• _Records for processing_:
# # # #
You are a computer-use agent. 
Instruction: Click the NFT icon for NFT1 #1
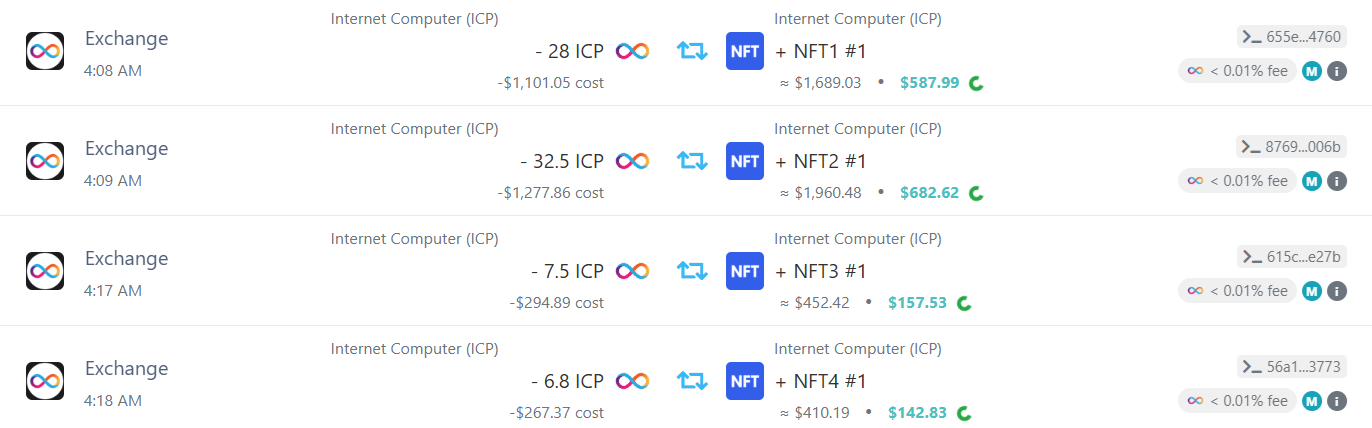[745, 51]
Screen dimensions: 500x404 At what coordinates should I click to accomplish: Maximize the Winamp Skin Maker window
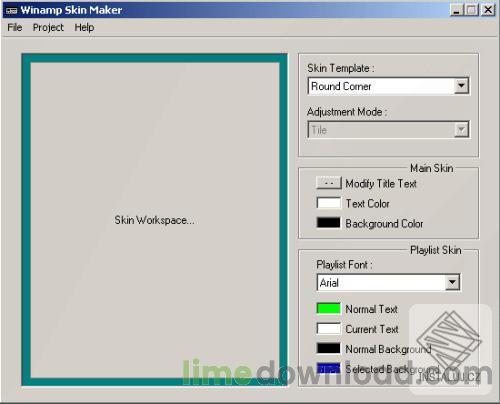click(471, 10)
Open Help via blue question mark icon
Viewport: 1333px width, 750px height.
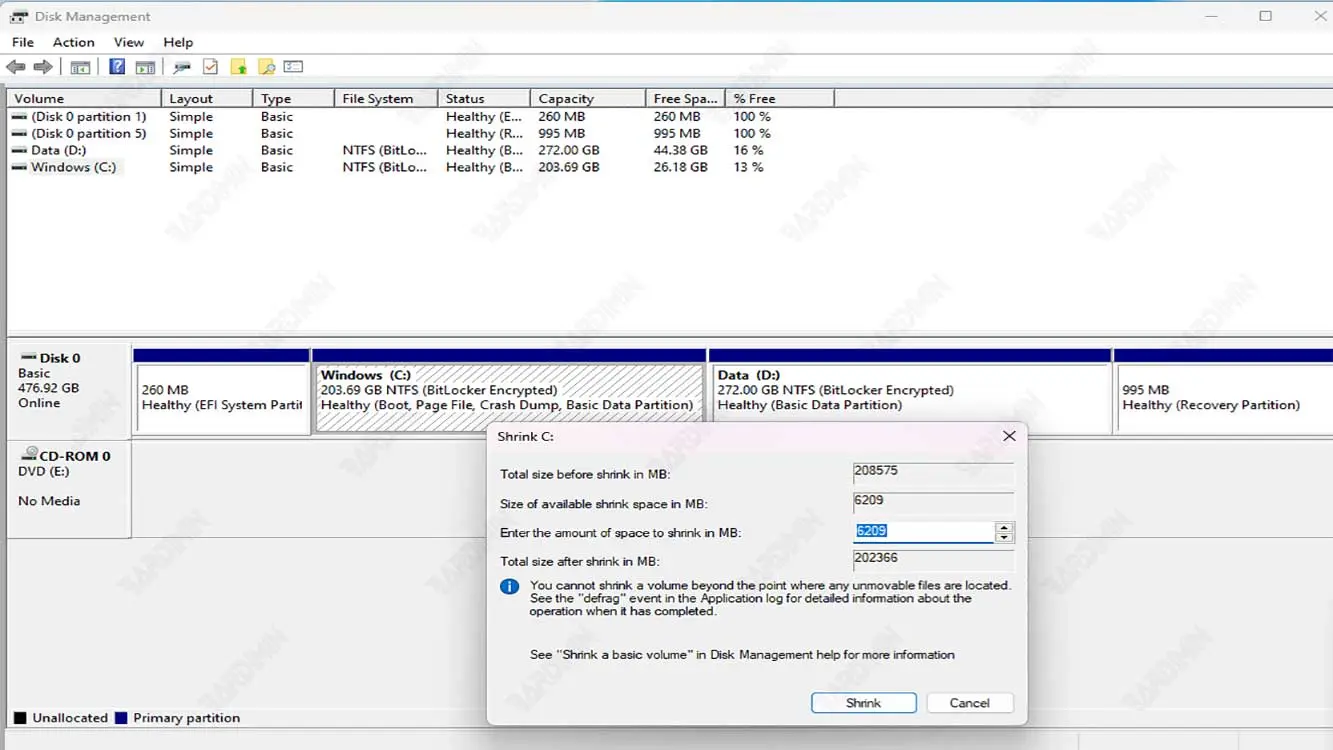[x=117, y=67]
# # # #
• _Problem to work on_:
Pull together every line of the data above that contains the string "icon", matching case exactly, and copy each of those lines.

• _Task output_:
Instruction: Click the NFT icon for NFT1 #1
Open Help via blue question mark icon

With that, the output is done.